What the task asks
The required output is the exact run of lines below that opens at the line with "1306x577 pixels. How" and closes at the line with "Given: Click the chat".

═════ Input ═════

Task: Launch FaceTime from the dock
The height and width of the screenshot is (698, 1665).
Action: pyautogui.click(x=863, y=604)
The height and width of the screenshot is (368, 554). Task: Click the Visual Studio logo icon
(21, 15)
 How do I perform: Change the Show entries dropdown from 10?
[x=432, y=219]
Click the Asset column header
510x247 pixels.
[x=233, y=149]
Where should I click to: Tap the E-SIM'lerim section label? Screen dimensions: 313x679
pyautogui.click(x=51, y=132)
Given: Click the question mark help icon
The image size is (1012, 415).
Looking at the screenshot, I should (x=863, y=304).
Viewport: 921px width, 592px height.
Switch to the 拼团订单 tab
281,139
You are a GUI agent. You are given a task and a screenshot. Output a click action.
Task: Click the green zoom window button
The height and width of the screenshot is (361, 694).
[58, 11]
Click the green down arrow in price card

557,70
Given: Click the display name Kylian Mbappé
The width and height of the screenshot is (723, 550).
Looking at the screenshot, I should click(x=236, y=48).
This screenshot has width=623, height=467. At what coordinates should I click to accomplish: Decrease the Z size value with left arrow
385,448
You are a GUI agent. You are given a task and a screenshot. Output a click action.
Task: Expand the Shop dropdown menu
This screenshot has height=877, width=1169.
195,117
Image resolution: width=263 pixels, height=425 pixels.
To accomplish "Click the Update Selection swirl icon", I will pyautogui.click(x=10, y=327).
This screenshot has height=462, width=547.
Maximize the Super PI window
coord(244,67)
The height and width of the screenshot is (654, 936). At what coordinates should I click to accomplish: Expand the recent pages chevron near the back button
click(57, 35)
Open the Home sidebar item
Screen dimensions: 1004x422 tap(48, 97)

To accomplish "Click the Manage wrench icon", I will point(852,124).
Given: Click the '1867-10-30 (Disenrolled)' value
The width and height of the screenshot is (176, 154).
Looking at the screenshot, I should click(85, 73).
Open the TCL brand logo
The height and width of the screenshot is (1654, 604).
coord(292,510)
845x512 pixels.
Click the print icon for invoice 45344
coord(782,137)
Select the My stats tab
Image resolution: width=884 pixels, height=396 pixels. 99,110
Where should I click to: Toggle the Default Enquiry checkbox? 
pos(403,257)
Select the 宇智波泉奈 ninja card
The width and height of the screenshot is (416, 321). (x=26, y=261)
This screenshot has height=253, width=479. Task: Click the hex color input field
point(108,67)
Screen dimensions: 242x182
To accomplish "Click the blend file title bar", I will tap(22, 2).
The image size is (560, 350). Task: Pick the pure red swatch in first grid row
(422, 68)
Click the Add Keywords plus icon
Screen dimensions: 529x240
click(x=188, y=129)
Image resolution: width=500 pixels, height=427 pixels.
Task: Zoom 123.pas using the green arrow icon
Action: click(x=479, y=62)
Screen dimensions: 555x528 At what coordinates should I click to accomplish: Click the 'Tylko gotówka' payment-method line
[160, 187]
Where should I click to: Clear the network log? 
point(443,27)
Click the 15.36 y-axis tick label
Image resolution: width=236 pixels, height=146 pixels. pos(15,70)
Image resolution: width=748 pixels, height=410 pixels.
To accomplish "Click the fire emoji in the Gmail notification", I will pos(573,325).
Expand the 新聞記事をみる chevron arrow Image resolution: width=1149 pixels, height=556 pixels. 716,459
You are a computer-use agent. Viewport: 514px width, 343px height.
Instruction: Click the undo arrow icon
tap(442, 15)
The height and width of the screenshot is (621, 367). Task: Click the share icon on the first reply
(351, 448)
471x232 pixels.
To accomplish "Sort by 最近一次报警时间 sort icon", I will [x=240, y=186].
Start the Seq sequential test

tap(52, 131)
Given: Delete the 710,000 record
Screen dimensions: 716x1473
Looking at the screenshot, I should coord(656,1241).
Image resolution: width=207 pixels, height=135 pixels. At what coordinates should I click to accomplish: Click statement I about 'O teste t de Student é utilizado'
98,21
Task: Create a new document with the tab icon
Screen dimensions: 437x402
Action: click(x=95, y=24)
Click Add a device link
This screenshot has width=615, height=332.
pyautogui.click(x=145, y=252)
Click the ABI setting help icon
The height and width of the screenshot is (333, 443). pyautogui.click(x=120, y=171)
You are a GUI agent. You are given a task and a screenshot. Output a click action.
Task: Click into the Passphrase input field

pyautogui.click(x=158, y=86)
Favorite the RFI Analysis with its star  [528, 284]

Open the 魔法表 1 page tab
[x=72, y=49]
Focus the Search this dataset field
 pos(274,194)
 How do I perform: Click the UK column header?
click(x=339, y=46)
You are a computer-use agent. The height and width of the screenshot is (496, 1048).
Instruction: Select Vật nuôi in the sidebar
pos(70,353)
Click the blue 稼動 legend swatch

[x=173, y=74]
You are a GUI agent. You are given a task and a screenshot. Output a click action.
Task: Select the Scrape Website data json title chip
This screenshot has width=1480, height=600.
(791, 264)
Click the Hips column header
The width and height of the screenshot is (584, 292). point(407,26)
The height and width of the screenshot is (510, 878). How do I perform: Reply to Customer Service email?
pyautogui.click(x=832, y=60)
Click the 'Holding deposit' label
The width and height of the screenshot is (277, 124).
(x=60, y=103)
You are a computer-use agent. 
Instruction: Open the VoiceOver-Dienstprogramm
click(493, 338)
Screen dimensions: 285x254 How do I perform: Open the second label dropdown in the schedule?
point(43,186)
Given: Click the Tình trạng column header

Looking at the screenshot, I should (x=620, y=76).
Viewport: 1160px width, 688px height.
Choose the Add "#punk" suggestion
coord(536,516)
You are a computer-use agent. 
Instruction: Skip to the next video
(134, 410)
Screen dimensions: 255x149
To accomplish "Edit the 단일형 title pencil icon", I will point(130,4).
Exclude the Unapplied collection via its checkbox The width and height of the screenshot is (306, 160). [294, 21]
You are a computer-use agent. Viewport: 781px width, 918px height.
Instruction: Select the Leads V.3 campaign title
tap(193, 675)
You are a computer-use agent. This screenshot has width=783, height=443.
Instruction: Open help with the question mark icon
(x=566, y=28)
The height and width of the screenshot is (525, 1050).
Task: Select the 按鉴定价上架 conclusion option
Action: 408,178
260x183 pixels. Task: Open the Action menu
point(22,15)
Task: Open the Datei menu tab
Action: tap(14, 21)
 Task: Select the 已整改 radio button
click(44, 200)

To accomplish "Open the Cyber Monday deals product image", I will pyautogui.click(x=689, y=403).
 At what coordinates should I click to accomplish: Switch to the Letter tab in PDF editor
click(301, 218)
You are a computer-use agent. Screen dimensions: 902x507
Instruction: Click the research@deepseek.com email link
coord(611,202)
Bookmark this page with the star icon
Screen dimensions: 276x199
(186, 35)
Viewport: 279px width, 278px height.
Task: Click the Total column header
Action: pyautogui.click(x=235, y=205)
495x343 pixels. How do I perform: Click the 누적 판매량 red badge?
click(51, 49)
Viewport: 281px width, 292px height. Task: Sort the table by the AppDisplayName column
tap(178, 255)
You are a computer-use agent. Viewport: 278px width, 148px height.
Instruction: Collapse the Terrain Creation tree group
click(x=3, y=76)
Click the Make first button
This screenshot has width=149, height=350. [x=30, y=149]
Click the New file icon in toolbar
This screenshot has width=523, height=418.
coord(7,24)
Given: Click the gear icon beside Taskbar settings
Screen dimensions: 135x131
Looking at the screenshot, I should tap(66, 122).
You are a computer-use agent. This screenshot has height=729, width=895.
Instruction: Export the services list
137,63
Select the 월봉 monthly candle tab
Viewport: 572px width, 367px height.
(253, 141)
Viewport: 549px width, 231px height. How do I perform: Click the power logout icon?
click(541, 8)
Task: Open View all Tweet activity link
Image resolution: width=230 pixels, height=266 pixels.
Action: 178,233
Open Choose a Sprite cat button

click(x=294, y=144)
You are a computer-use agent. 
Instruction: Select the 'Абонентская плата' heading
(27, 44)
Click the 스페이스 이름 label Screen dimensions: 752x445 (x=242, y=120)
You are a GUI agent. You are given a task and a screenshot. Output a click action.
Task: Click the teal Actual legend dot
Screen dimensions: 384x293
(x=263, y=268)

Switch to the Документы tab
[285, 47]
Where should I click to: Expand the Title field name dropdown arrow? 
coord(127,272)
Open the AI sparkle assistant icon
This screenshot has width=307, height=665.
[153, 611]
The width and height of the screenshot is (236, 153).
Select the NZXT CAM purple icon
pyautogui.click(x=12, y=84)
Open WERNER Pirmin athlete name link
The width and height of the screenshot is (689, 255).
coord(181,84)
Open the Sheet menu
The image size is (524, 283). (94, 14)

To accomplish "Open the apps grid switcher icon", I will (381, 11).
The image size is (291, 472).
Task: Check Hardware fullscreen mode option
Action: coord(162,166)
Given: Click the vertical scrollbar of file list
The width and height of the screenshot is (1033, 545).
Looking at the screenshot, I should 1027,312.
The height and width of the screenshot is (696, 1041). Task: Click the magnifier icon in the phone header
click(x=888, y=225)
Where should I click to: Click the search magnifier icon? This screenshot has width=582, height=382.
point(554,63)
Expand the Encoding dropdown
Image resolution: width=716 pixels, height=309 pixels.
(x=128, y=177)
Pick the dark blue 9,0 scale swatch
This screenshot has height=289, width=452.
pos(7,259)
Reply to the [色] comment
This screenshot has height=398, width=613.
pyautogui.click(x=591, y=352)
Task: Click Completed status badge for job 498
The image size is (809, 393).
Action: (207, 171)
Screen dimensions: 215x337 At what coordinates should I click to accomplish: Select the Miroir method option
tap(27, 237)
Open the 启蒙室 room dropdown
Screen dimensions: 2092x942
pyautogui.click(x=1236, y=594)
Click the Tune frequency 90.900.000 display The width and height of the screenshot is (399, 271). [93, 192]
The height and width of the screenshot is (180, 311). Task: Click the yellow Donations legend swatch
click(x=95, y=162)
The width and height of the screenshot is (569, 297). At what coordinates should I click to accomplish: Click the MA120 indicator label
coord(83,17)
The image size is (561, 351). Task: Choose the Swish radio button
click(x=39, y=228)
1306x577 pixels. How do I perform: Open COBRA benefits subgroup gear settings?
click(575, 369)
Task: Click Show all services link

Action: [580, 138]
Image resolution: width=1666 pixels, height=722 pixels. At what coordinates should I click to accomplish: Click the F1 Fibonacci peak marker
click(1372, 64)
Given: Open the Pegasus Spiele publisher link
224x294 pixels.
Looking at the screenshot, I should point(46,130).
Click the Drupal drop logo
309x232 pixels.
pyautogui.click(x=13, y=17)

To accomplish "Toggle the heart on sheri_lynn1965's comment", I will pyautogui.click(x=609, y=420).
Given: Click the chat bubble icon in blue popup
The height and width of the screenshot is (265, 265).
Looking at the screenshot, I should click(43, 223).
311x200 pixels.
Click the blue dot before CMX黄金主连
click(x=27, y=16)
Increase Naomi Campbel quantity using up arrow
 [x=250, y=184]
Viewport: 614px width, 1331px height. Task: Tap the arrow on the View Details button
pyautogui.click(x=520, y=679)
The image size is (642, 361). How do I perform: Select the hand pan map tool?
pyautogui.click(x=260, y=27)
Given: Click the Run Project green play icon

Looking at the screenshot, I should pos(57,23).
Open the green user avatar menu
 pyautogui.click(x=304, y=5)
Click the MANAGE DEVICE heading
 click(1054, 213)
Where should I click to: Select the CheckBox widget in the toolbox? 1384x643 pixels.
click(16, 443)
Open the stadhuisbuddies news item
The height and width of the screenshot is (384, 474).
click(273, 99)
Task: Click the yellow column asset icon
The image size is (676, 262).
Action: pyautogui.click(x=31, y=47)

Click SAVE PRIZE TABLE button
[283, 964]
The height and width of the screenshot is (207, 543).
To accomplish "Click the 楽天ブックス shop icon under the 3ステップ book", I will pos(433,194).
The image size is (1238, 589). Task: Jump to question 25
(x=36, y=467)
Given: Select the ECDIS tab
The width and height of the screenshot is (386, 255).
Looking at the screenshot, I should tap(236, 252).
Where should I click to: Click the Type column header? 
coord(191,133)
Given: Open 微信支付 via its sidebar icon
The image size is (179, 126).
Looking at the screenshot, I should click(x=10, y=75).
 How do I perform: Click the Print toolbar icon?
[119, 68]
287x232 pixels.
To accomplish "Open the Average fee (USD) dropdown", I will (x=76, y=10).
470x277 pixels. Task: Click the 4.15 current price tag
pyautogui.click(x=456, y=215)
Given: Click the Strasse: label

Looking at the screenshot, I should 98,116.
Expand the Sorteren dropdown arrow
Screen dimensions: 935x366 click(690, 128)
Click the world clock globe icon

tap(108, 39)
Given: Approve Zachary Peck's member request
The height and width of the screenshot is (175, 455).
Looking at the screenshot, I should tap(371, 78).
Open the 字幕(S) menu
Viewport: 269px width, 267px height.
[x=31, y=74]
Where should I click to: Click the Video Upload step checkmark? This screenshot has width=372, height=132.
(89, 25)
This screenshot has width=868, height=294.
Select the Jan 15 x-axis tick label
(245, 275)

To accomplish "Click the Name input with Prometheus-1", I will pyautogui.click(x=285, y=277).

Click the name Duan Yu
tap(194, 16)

═════

Answer space
1306x577 pixels. How do I perform: Open COBRA benefits subgroup gear settings?
click(575, 369)
Task: Click Show all services link

Action: [580, 138]
Image resolution: width=1666 pixels, height=722 pixels. At what coordinates should I click to accomplish: Click the F1 Fibonacci peak marker
click(1372, 64)
Given: Open the Pegasus Spiele publisher link
224x294 pixels.
Looking at the screenshot, I should point(46,130).
Click the Drupal drop logo
309x232 pixels.
pyautogui.click(x=13, y=17)

To accomplish "Toggle the heart on sheri_lynn1965's comment", I will pyautogui.click(x=609, y=420).
Given: Click the chat bubble icon in blue popup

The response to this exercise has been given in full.